Every once and again when I'm alone at home and all is quiet, I slip off into a sort of 
pulsating atmosphere, where the Things around me beg for attention in a different way.




It's a bit like Disney's Beauty and the Beast,
without the singing and dancing and without the shiny faces.




The furniture seems to motion to me with its extreme stillness. It moans and whispers. Floors creak, armoires adjust themselves with little pops, a drawer opens with a baritone grate. There's a humming in the air.
 My cleaning lady tells me that she says "Bonjour, Maison!" when no one is in. So maybe I'm not alone in feeling a presence --- or maybe crackpots have a way of  finding one another. (A different cleaning lady identified more with another fairy tale. She saw herself as Snow White,  a beneficent presence who worked her magic by cleaning and putting everything right in the house. A lovely image. Unfortunately, her zeal was such that she scrubbed the paint right off the doors with very abrasive lessive St. Marc.)

Don't get me wrong, I don't talk to my furniture, I listen to it.  I do think we can communue with it in  moments of silence for our mutual benefit.

Gaudi
Calvet chair

Furnishings don't have to have a particular shape to make their presence felt at quiet moments, but some do exaggerate the point with their design, vying for attention among the more common lot.

How would you feel about sharing your home with this chair? You couldn't be lonely. You can tell me that you don't like Gaudi, but really, how could you dislike this little guy? Why, he's just stretching out his arms for affection!

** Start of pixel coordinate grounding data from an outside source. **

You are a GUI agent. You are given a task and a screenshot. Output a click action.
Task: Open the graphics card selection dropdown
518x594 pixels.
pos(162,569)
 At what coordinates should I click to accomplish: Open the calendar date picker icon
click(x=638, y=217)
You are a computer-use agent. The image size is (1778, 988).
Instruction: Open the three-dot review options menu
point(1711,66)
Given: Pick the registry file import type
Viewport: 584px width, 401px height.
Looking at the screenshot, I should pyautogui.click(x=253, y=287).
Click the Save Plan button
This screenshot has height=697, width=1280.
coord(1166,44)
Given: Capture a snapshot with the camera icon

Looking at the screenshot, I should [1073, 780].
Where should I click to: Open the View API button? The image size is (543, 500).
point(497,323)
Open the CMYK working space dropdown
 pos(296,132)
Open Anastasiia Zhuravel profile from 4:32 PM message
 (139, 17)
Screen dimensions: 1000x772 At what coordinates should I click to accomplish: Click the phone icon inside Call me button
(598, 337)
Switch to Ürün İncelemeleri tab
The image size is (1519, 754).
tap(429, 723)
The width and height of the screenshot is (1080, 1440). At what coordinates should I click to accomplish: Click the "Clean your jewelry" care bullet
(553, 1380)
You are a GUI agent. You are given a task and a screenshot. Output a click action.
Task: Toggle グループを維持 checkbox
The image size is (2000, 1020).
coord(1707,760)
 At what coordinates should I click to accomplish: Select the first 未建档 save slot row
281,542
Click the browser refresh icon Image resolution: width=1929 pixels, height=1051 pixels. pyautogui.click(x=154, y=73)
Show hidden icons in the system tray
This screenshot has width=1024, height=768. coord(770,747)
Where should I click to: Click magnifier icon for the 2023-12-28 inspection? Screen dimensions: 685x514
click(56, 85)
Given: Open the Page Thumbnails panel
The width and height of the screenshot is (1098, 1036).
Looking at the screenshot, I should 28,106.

Gaudi said, "Those who look for the laws of Nature as a support for their new works collaborate with the creator."  Could that be the secret?



 
There are furnishings that incorporate the gimmicks of human form as with this Ultra-meuble by Kurt Seligmann or the chair in this Castaing bathroom.
I don't think they have as much personality as pieces whose animate quality is more abstract -- though they are a kick !
*
Then some furniture is scary at night. My son was afraid of an enormous Ile-de-France armoire that loomed in his bedroom when he was a toddler. It may not have helped that we referred to it as le monstre because of its size, but I don't think we used that term in front of him. I used to have moments of fright when alone in the house for an hour or two as a child. I was sure the antiques my parents collected released their spirits when my parents closed the door.

R.W. Symonds and R. Luytens

It may just be me, but some furniture has more expressiveness than others suggesting a face, a pose, a movement. Does anyone else see a be-whiskered face here? I'm sure this chest of drawers contains many unspoken secrets. These smooth rectilinear surfaces prove that a living quality doesn't have to come out of organically inspired forms...


plaster lamp
Giacometti for Jean Michel Frank

but it often does.
Writhing forms and idiosyncrasies  aside, any furniture can speak to us. The most important thing is probably the vibration of one thing set off by another.
And quiet.
Shhhhh...

11 comments:

  1. I knew the Castaing image immediately !! I have a large file on her and love her work.
    I also we should listen...I listen to the walls...they tell me what to paint!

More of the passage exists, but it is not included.